Da questo versante la sospirata liberazione dei giudici dal fardello della
motivazione dovrebbe passare giocoforza da un incremento d’impegno (e di correlativa
responsabilità) di avvocati, cancellieri e capi d’archivio. Occorrerebbe anzitutto vietare
alla parte di ritirare la propria produzione, o quantomeno imporle di ridepositarla intatta
in ogni grado. I cancellieri dovrebbero poi custodire non solo i fascicoli d’ufficio, ma
anche quelli di parte, e al termine del triennio trasmettere l’incartamento agli archivi
giudiziari, che ne dovrebbero curare l’integrità e la disponibilità con rigore ben diverso
da quello tenuto dall’ufficio coinvolto nella vicenda che sopra si è narrata.
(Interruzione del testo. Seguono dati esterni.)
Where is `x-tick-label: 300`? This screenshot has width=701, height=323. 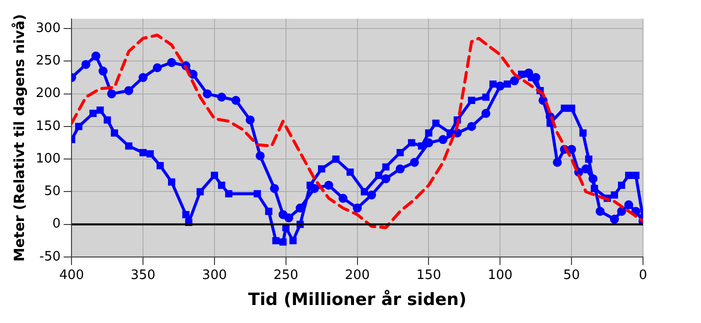 x-tick-label: 300 is located at coordinates (214, 276).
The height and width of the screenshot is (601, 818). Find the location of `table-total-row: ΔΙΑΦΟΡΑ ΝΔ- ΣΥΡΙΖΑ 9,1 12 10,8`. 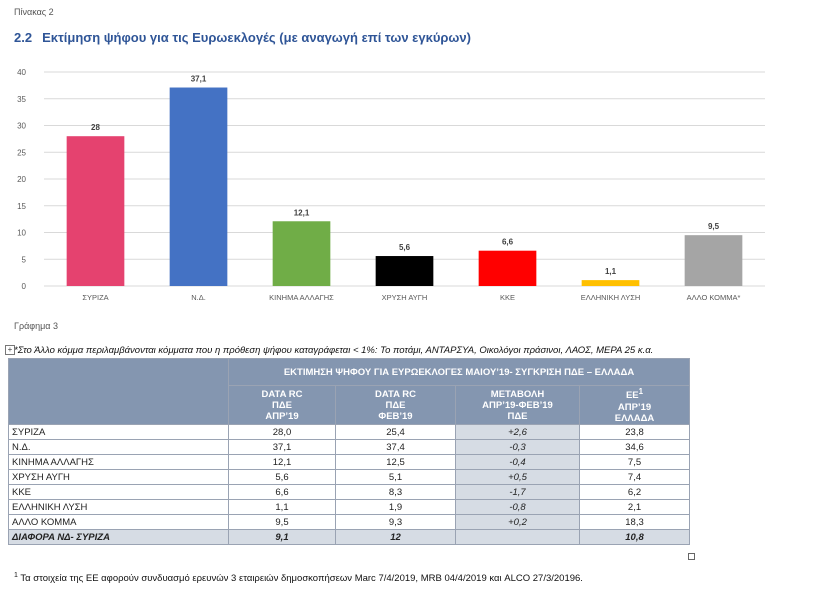

table-total-row: ΔΙΑΦΟΡΑ ΝΔ- ΣΥΡΙΖΑ 9,1 12 10,8 is located at coordinates (350, 537).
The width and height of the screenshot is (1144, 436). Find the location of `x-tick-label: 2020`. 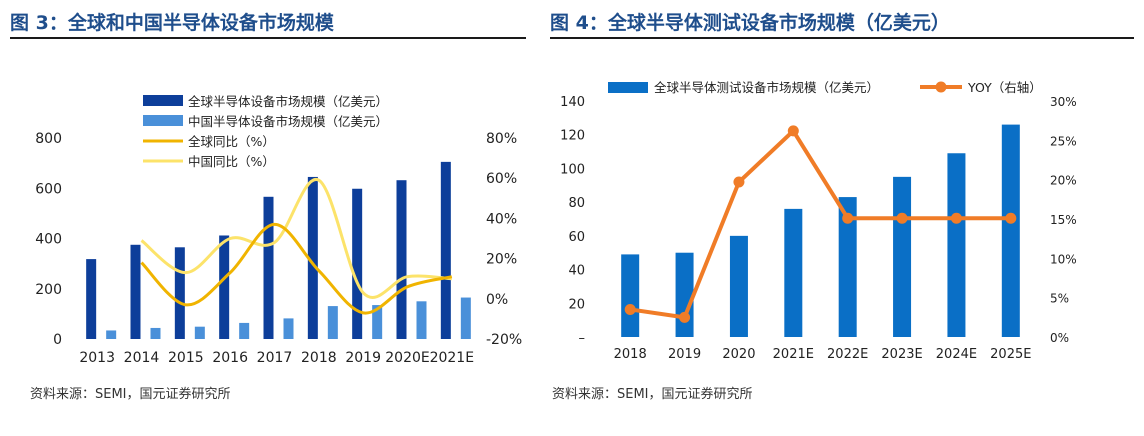

x-tick-label: 2020 is located at coordinates (738, 354).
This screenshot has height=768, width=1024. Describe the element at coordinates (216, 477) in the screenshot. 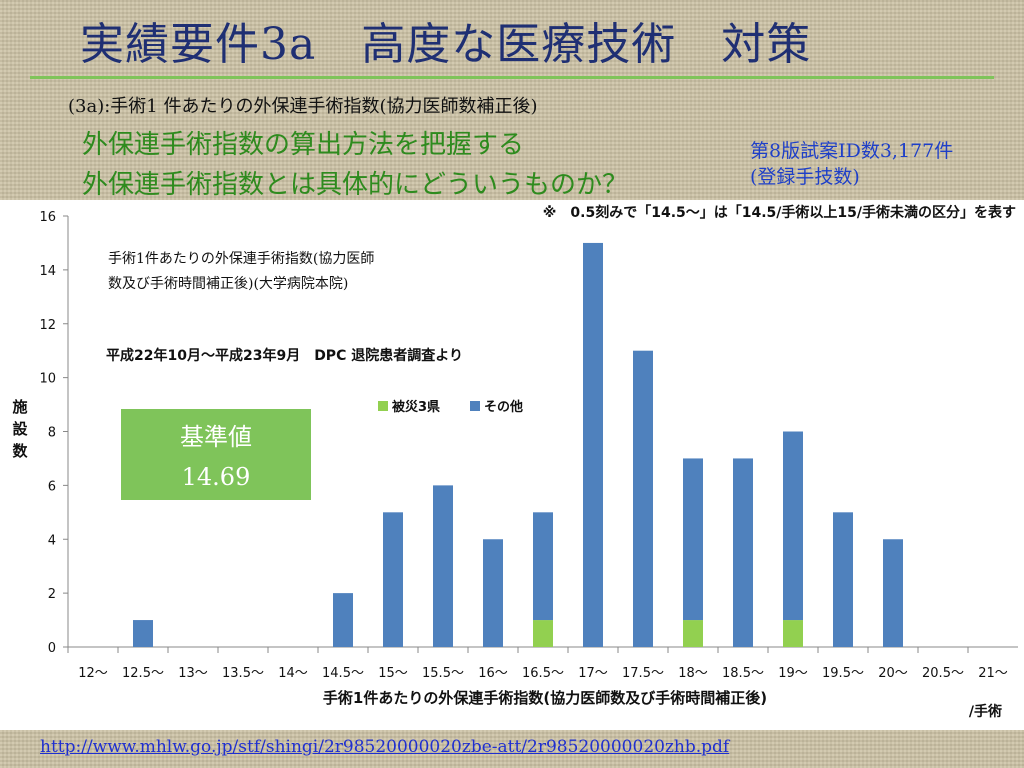

I see `baseline-callout-value: 14.69` at that location.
All’esito di questa operazione ne riuscirebbe non solo emendato l’odierno
regime di archiviazione, non tanto alterato l’impianto del processo (che al momento
concede alla parte di ritirare e non restituire la propria produzione, e fors’anche singoli
documenti già esibiti), quanto enormemente aggravato il carico di lavoro di archivi e
cancellerie, costretti a conservare con tutt’altra cura rispetto all’attuale fascicoli ben più
voluminosi di quelli, già ingombranti, rimessi alla loro custodia.
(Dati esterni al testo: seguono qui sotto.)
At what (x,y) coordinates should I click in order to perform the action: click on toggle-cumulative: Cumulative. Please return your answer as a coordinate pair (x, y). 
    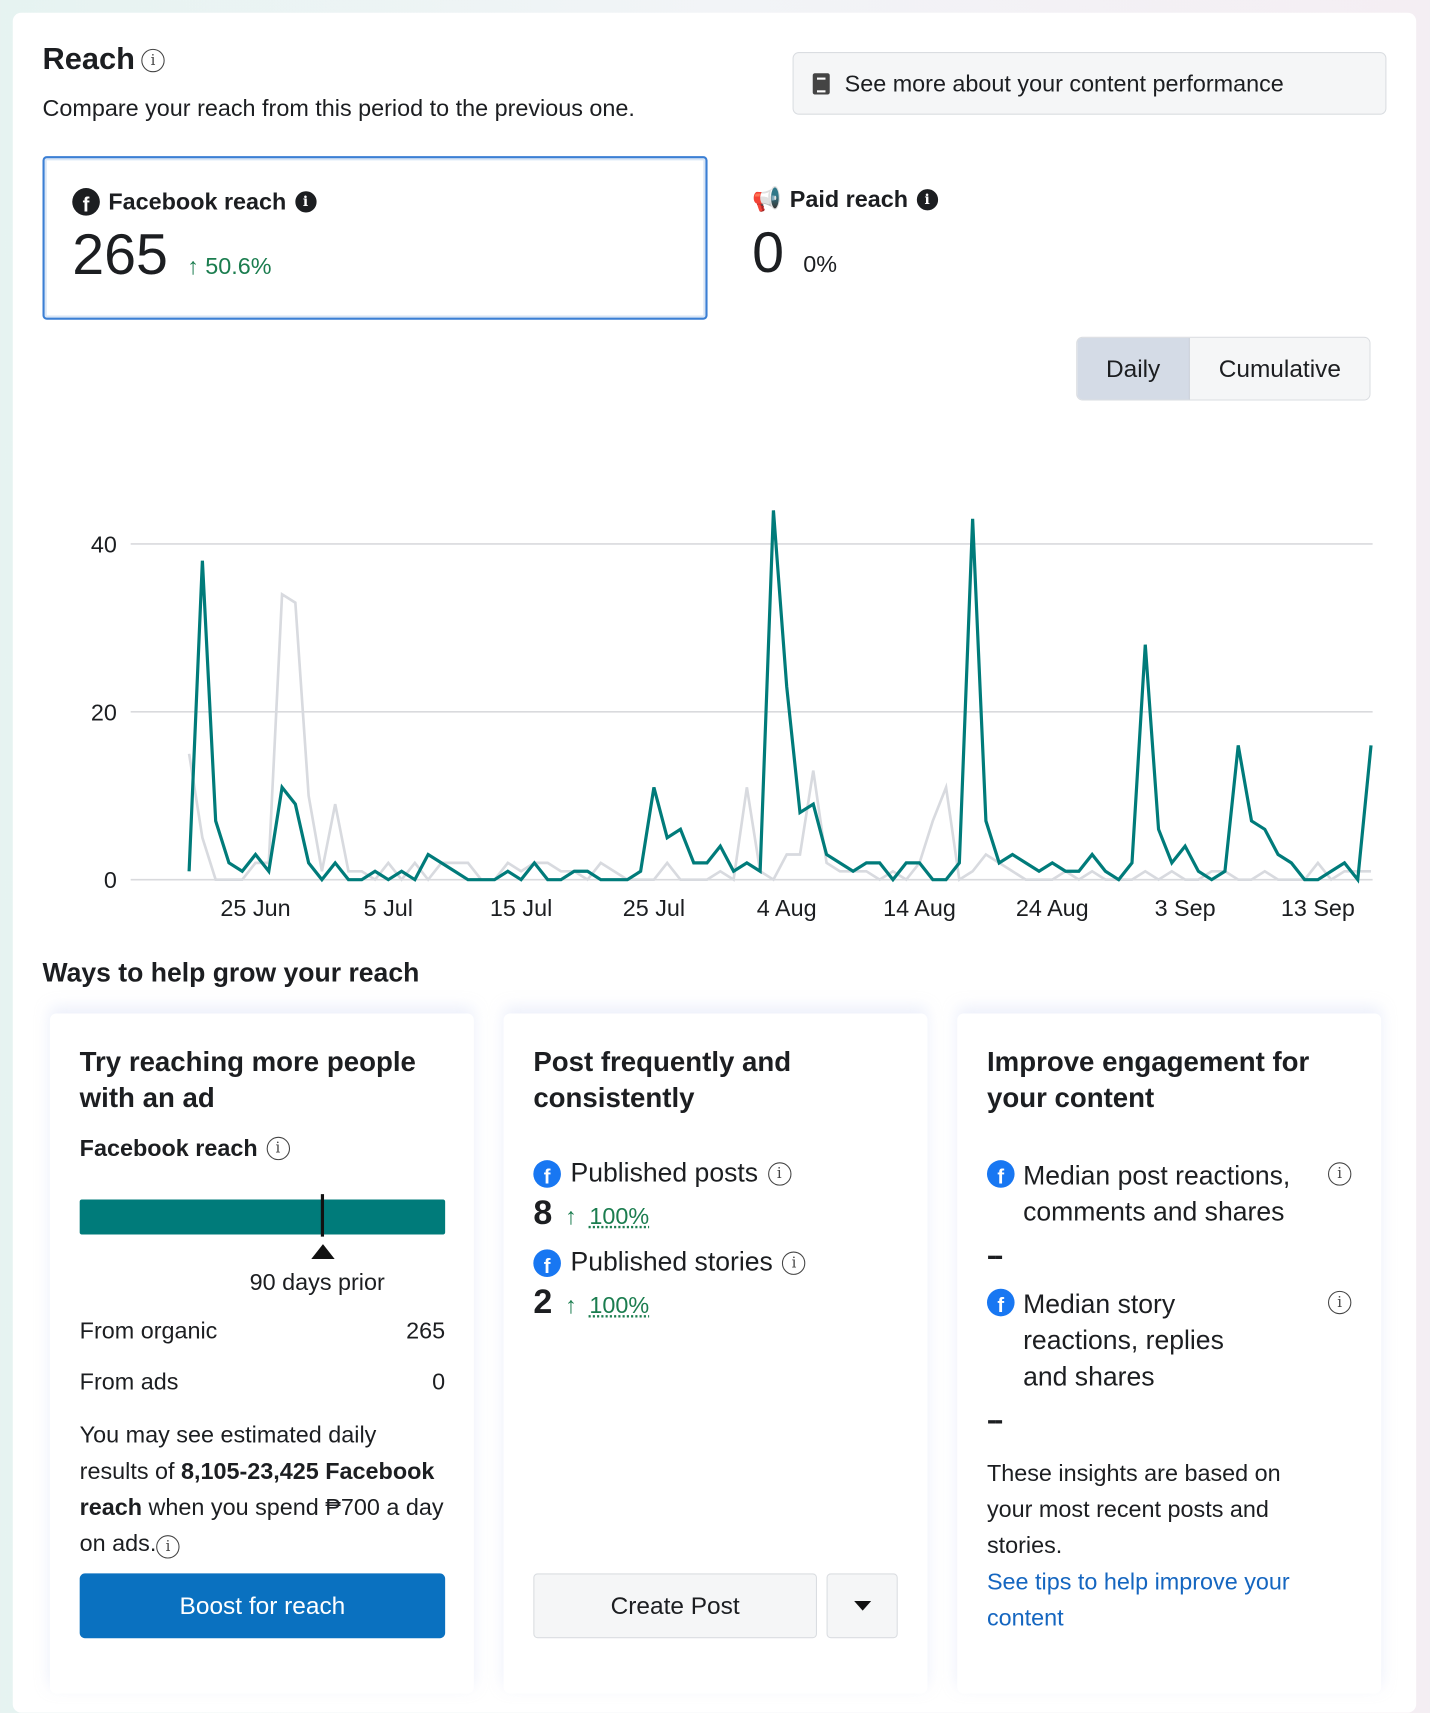
    Looking at the image, I should click on (1280, 368).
Certo, il fascicolo telematico risolverà ogni cosa, ma nel frattempo? E, anche
quando sarà a regime, per il pregresso?
E’ il caso di concludere che il costo di una simile rivoluzione sarebbe di gran
lunga maggiore dell’ipotetico beneficio che ai giudici deriverebbe in punto di
motivazione. Un argomento in più per non ischeletrire oltremodo le decisioni giudiziali:
tanta carta in meno negli archivi, e qualche parola in più nelle sentenze, agli uni non
guasta, alle altre senza dubbio giova.